Dire che tutti gli uomini sono “maiali” e “violenti” è strategia del terrore patriarcale

Nessun bambino nasce maschilista

Nessun bambino nasce maschilista

 

lei scrive:

“cara eretica, stasera ho avuto una discussione con una donna che diceva di aver avuto una brutta esperienza con un uomo, dopodiché ha cominciato a dire che gli uomini sono tutt mai.li, che pensano a una sola cosa, che sono violenti, sono incivili, e io pensavo che queste erano le stesse cose che diceva mio padre, un padre padrone, un patriarca che ci ha terrorizzate, me, mia madre e mia sorella, fino al giorno della sua dipartita. è un’estensione del potere patriarcale alle mogli e alle figlie con strategie del terrore che servono ai patriarchi per assicurarsi che nessuna sfugga al controllo. si dice che fuori c’è un destino crudele per noi tutte e che tutti gli uomini sono cattivi, e si dice questa cosa per invocare unità sotto un capo. quando a dirlo è un uomo non c’è dubbio che si tratti di cultura maschilista. quando a dirlo è una donna come dovrei chiamarla?

se anche le donne tifano per le strategie del terrore, assumendo come proprio il lessico dei patriarchi, per fare in modo che non si confidi sul prossimo, sulle altre persone, donne o uomini che siano, stabilendo che per natura i maschi sono TUTTI così, dove sarebbe la sfida, il coraggio, la lotta femmnista, la capacità di ricreare un immaginario diverso per tutt* noi? se io dovessi dire la stessa cosa a mia figlia o, peggio, se dovessi dirlo a mio figlio, l’una a crescere senza mai avere la possibilità di percepire la violenza come fatto personale, che colpisce la persona, e non la morale comune e dunque il patriarca simbolico o reale, come proprietario del corpo delle donne, e l’altra coltivando un senso di colpa che gli impedirà di andare oltre l’insicurezza e anche la misoginia che finisce per sviluppare chi viene educato all’odio per se stesso e, implicitamente, all’odio nei confronti dell’altra.

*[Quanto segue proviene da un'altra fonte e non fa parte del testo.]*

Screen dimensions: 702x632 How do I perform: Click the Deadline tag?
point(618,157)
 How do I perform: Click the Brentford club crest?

è un linguaggio comune ai maschilisti e a certe donne, quello che racconta come l’uomo sia naturalmente brutto e cattivo e che finisce per individuare nella repressione delle libertà femminili la soluzione. se lui per natura è un mai.le e un violento è chiaro che il fatto che commetta violenze dipenderà dalle donne che lo provocano, perché a priori dovrebbero sapere che non c’è altro vaccino a quella violenza se non la repressione della morale e dei costumi delle donne. allora, seriamente, mi chiedo: ma perché le donne, comprese alcune femministe, continuano a parlare in questo modo?

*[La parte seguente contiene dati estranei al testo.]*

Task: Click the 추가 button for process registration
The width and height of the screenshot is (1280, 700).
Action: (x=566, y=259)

non avevamo detto di essere diverse e di saper sviluppare una cultura alternativa a quella patriarcale? basta che i concetti maschilisti passino dalla voce maschile a quella femminile per dargli credibilità? permettetemi di dubitarne. io non mi fido, né di uomo né di una donna che dice queste cose. Gli uomini non sono tutti così. Chi lo dice è più maschilist@ e misogin@ di quanto non fosse mio padre. Chi lo dice deve decidere se la violenza è un problema culturale, che dipende dall’educazione e si può prevenire con strumenti efficaci che non siano la castrazione, o è un problema genetico che ci costringe a programmare lo sterminio dei maschi (ovviamente ironizzo). Voi che ne dite?”